The book doesn’t tell about simple accountability. What is understood by “friends” here, means the mastermind. A few or several people who brainstorm and work together to reach a specific outcome. People who simultaneously care about you and are detached enough from your daily drama to provide unbiased external insight.
I was blown away by multiple examples of how a small group of friends decided to implement The Daniel Plan. That’s how masterminds work. They produce their own solution to their own situations. They generate ideas and implement them without external supervision.
This book includes everything which is good or great about getting healthy and keeping it that way. Yes, there are some questionable tips here and there, especially when applied to an individual. But every pinch of good advice is here as well. In the last few years, I improved my health immensely, and I found all the tactics I used, some even subconsciously, in this book.
I recommend this book wholeheartedly. The less you know about getting healthy, the more profitable it will be for you. The more your health is in shambles, despite your knowledge, the more you will benefit from reading and APPLYING it.
I identify with the book’s message so much, that I could’ve become a certified Daniel Plan’s coach tomorrow if they have a relevant program.
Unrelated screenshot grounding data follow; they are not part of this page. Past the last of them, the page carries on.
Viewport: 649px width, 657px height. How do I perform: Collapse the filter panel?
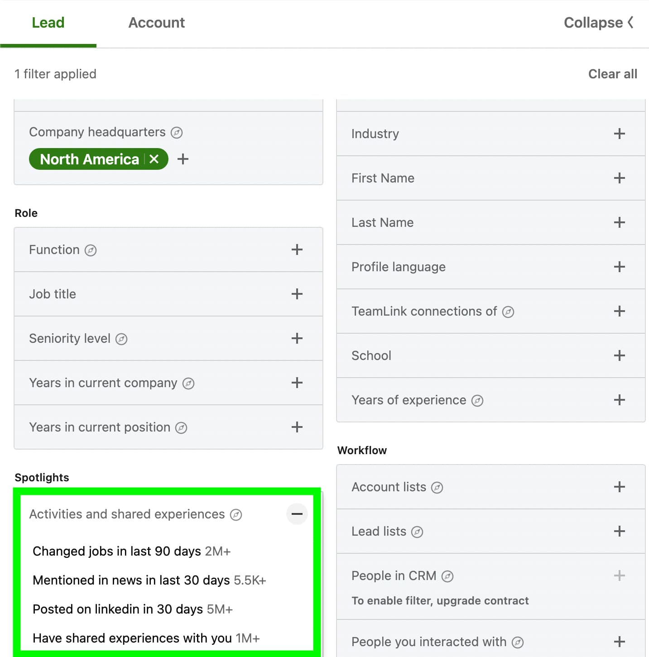pos(599,23)
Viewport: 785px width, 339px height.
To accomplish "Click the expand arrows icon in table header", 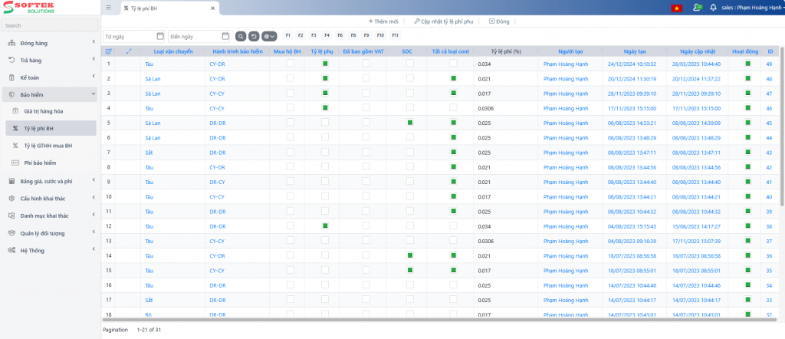I will 128,51.
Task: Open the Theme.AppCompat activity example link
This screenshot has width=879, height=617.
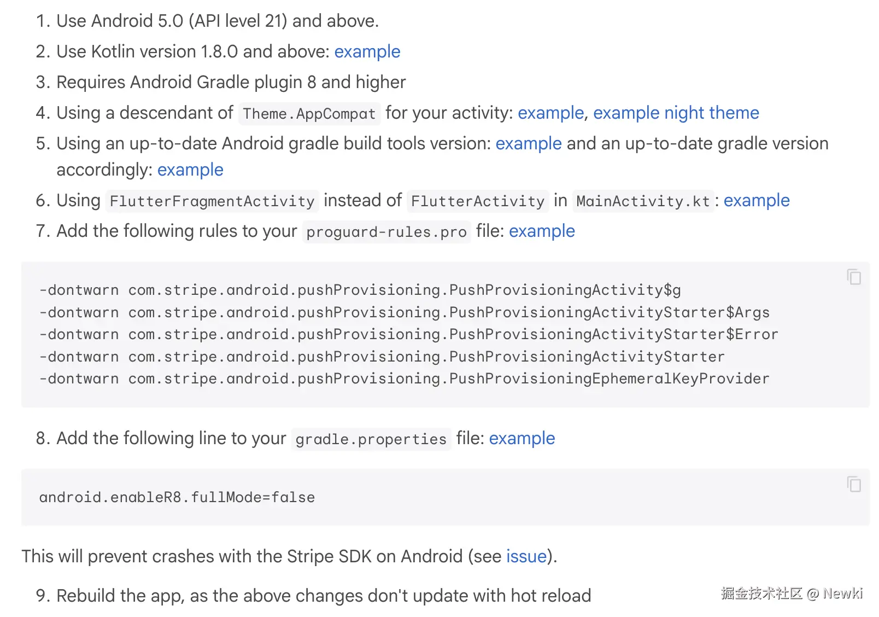Action: pyautogui.click(x=550, y=113)
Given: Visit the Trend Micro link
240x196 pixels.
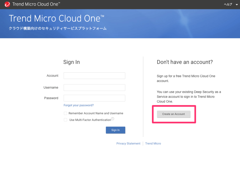Looking at the screenshot, I should (153, 143).
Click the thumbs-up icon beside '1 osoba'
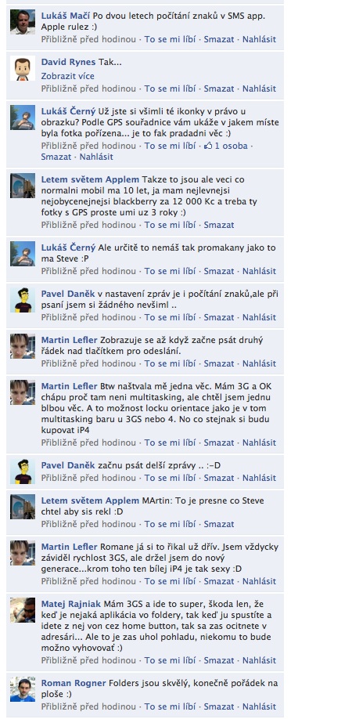Image resolution: width=352 pixels, height=719 pixels. (208, 146)
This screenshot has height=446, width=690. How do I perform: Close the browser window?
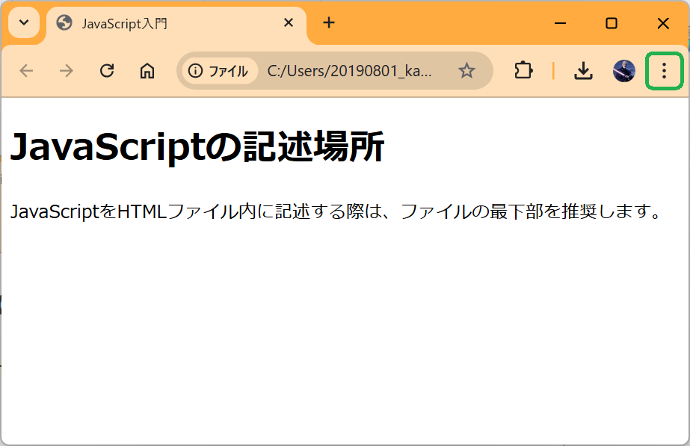(x=662, y=23)
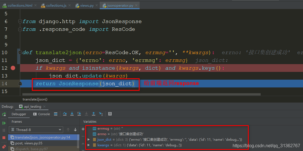Collapse the translate2json function fold marker
The width and height of the screenshot is (303, 151).
pos(20,52)
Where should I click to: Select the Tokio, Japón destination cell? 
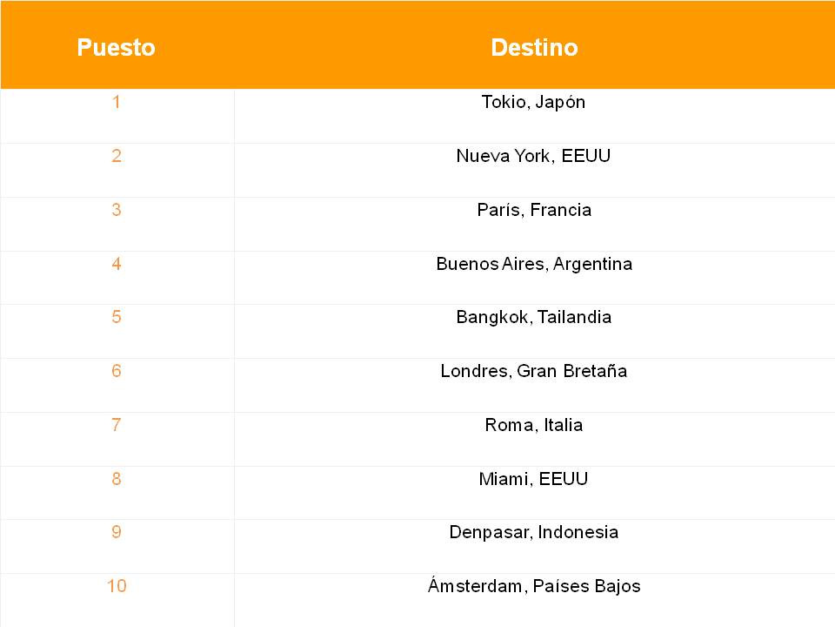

The best thing you can do with “The Daniel Plan” is to read it and tailor it to your individual situation. Not all recipes will fit your lifestyle. Not all exercises will be doable or wise in your circumstances. Don’t worry, this book is like a buffet meal: you don’t have to eat everything. In fact, it will do you most good if you pick only something here and there.
Only one thing is obligatory in applying the book’s advice: don’t neglect any of the five essentials. The plan is based on them. Miss one and the whole plan will crumble.
Faith, focus, foods, fitness and friends; everything is necessary to maintain your wellbeing for good.